Subchronic exposure of tire wear particles leachate induces oxidative stress and DNA damage in zebrafish (Danio rerio) brain

In recent years, microplastic pollution has garnered widespread attention, with tire wear particles (TWPs) being the largest source of microplastic pollution. These particles are frequently detected in aquatic environments and release various organic pollutants (such as 4-tert-Butylphenol and 3-tert-Butyl-4-hydroxyanisole(3-BHA)), potentially threatening aquatic organisms. This study hypothesized that exposure to TWPs leachate would induce brain tissue injury in zebrafish.
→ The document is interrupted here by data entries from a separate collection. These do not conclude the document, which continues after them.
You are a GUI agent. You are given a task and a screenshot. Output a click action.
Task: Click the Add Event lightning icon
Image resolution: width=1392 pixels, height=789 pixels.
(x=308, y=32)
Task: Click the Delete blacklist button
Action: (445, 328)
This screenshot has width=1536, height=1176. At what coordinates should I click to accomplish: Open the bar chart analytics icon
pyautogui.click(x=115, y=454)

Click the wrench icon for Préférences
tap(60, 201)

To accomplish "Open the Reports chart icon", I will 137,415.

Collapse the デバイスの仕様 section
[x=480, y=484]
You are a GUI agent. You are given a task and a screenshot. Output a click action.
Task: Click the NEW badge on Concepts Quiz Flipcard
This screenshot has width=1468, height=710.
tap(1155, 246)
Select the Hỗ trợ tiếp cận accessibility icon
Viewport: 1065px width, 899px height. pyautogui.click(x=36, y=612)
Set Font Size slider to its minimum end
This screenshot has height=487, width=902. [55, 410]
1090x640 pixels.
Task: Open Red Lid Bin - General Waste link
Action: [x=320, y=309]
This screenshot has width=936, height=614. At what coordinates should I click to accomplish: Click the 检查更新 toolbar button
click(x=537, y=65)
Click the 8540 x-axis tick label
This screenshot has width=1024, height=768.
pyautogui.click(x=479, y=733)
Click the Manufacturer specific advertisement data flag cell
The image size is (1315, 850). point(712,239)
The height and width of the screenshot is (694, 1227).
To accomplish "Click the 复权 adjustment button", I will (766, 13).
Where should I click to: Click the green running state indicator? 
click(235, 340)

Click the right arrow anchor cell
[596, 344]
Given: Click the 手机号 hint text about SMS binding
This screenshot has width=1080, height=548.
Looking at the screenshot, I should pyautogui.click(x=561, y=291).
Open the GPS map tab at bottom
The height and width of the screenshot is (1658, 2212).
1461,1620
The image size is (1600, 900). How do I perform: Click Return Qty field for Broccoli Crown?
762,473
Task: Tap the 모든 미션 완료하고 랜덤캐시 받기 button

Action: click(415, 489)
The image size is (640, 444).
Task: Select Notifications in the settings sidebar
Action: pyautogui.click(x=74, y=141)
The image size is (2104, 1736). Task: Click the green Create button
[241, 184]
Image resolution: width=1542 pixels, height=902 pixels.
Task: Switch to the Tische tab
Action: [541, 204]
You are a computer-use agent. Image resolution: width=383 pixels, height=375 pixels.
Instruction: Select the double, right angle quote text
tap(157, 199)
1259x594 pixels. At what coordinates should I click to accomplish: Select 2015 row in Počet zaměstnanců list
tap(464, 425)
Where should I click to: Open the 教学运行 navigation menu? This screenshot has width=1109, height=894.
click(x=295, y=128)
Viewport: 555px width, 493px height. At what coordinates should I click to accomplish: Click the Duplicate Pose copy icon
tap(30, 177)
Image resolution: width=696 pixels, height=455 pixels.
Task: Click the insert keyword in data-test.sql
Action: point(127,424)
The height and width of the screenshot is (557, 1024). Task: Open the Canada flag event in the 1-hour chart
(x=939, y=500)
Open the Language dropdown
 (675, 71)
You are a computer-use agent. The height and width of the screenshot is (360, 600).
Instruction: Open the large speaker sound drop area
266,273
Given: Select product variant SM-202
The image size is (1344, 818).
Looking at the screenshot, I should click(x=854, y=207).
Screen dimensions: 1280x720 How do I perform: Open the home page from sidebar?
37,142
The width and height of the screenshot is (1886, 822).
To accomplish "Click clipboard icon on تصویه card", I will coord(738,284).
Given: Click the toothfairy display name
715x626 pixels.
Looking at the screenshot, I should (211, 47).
Accordingly, after 7, 14, 21, and 28 days of continuous exposure, we investigated the ecological toxicity and mechanisms of TWPs leachate on the zebrafish brain from physiological, biochemical, and molecular perspectives. The results indicated that exposure to TWPs leachate induced varying degrees of oxidative damage and lipid peroxidation in the zebrafish brain. After 14 days of exposure, the content of 8-OHdG in the 8.5% was 19.30 times higher than the control group, signifying severe DNA damage. Moreover, significant inflammatory cell infiltration and enlarged tissue gaps were observed in the brain tissue. Acetylcholinesterase (AChE) activity increased notably, suggesting potential neurotoxic effects of TWPs leachate in zebrafish. Exposure to TWPs leachate altered the expression of antioxidant- and apoptosis-related genes in the zebrafish brain. QSAR toxicity prediction results indicated that 3-BHA and 4-tert-Butylphenol may exhibit developmental toxicity, with predicted scores of 0.88 and 0.79, respectively. Furthermore, molecular docking analyses suggested that these two compounds may interact with antioxidant enzymes (SOD), providing supportive evidence for their potential involvement in oxidative stress. These results are important for assessing the toxicological effects of TWPs leachate and exploring its mechanisms of toxicity in aquatic organisms.